I read allot I raised a kid and when and wanted music I went backwards. I had Bowie and The Cure, Squeeze and the rest to entertain me. I stumbled across Joe Strummer with "Mescaleros" one day while reading some website online. He's still around? God I loved that guy. A strong influence in my life that made me realize that punk rock could be intellectual rock if it wanted to. He helped start my interest in punk and he even helped usher me out of the dangerous scene it had become. I rested heavily on learning politics and world events. The world is huge it doesn't revolve around social outcasts and death.
I fell on to Rock Art & The X Ray Style. What the hell was this? What was Joe up to now? Had he grown up from the Brigade Rose' days too? I went to a record store and bought this pink disc. $21.99 damn that was expensive.
"Tony Adams" begins with the static of Joes infamous global radio. "Late News Breaking This Just In…" is a prefect start to a bass heavy bongo poppin sultry tune. I had no idea who the hell Tony Adams was, the footballer? The producer? Joes neighbor? The director? I didn't care really, Joe's voice was fabulous. There is some beautiful brass work in this ditty 'has the new world begun?'
"Sandpaper Blues" in time had me using my car steering wheel as a bongo drum 'ay ay ay' This is the Strummer voice I love most. That strained high pitch it has such an incredible vulnerability "keep the food upon the table- if you shake it well tonight, as well as you are able'', I was entranced.
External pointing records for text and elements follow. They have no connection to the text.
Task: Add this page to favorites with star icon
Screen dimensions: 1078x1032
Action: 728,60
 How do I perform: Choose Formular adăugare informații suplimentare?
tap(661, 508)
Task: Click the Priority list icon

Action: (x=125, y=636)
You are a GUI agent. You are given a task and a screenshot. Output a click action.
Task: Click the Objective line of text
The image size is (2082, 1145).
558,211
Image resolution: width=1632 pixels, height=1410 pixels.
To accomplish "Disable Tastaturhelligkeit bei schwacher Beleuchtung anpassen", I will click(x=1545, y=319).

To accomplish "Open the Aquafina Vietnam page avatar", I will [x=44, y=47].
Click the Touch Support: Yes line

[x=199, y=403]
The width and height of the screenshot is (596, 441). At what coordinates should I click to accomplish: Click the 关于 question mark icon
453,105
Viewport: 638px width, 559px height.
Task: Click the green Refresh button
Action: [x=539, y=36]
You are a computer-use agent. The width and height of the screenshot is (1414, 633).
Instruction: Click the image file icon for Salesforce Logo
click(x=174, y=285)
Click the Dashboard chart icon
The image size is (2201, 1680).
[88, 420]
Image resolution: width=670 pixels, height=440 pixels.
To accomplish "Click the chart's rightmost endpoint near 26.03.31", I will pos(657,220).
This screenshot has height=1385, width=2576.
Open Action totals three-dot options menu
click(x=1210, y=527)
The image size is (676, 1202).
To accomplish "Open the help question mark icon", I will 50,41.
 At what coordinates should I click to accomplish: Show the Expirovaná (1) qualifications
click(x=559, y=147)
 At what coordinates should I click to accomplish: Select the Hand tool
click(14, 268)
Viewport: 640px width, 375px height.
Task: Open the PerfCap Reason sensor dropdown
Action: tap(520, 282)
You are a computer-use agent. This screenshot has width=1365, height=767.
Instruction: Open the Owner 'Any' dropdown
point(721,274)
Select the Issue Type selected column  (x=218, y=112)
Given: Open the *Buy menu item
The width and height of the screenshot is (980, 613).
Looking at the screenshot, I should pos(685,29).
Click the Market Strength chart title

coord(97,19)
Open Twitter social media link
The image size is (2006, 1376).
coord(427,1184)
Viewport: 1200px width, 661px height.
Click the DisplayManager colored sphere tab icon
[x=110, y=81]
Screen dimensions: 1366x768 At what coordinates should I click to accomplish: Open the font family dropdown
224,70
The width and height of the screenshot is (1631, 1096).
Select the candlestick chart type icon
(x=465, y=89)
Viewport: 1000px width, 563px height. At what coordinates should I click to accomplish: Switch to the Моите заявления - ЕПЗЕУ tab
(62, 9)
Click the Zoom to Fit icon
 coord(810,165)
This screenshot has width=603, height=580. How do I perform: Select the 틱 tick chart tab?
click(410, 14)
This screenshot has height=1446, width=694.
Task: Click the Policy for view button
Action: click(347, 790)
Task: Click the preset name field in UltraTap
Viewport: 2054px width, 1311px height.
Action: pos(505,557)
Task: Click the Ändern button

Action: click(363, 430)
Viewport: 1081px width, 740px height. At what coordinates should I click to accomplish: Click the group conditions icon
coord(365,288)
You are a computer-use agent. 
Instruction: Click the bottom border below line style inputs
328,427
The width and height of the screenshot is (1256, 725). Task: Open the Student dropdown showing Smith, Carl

I still am every time I hear this song I fall more in love with it. There is so much going on in it. its like a stew of sound with that gorgeous rasp. sigh…'never go against that grain'
"X Ray Style" again the bongo is addictive. Joe as story teller 'I wanna dance awhile', this is Joes campfire music and it sounds relaxed and gentle like a jam session. Its got a warm feel that just makes it tough for me to elaborate on- you either get it or you don't.
"Techno D Day" what the hell is this goofball tune? BUT he does yell 'RrrrrrrrrrrrrrrrrrrrrrrrrrrrrrrrrraAH' so freakin cool.This song has the more notable guitar riffs. Its funny how songs can whip you into a time capsule. I can remember exactly what was going on around me when I heard this tune. It was empowering and happy and although called 'd-day' it still was almost the exact moment I thought, hey maybe music is good again 'this is all about free speech'
"The Road To Rock and Roll" has become a sad song to me. "theres allot of wreckage in the ravine". There was a load of wreckage to the scene I escaped. This song spoke to me of that time. It again, felt empowering. I swear this guy was my spirit guide without even knowing.
"Diggin The New" starts as a rock and roll slow dance fully clothed grind that sends shudders down my spine. "Live in this world and get diggin the new', and ramps up just in time to prevent it from being a melancholy bag of shit. But that's the genius of Joe the whiplash ability to transition to a pop song from a wail. There will never be an artist with more magic than Joe- ever. "remember it ain't set in cement'
"Nitcomb" 'its gonna take a nit comb to get rid of me', perfect. As if anyone would want rid of Joe. I swear to God I have no idea why he had to go and fucking Iggy is still around. 'I know its gonna be alright'.
"Yalla Yalla" the first time I saw this video I broke out in to the most hysterical cry of a decade. To this day my eyes still well with its opening notes. "lets forget you didn't show, not in my time', and this is when I realized I had to listen up again. The power in his yell the thump of the bass the 'sucking the wine right out of the vine and spitting it out again' was a sign to me to get up and get listening 'drive distance no object rasta fari…' and drove I did. Yalla Yalla will always be my rebirth tune.
Silly isn't it- its just a silly pop tune with jumbalaya lyrics yet it got me back into music. It gave me the desire to see what else was going on and peek my head out from the cave I had boxed into.
"Willesden To Cricklewood", was a nursery rhyme of hand holding departure. Pooh and piglet could walk to the sunset in to this one. To me it was the calming closure to an emotional awakening 'just once to break the rules, I know it would be so cool'. The soft piano only adds to the farewell of the song. "Come with me and be no good", it was time. Joe reminded me that its ok to hip hop at traffic lights, its ok to just be you.
From Willesden to Cricklewood
As I went it all looked good
Thought about my babies grown
Thought about going home
Thought about what's done is done
Joe Strummer nudged me to start a new chapter of life with this album. No longer the punk rock goddess I was an adult and a mother and had responsibilities and obligations and he let me know in 10 tracks that its ok to be a rocker only more wisely this time. For the record, as I wrote this tears flowed as well, again you either get it or you don't.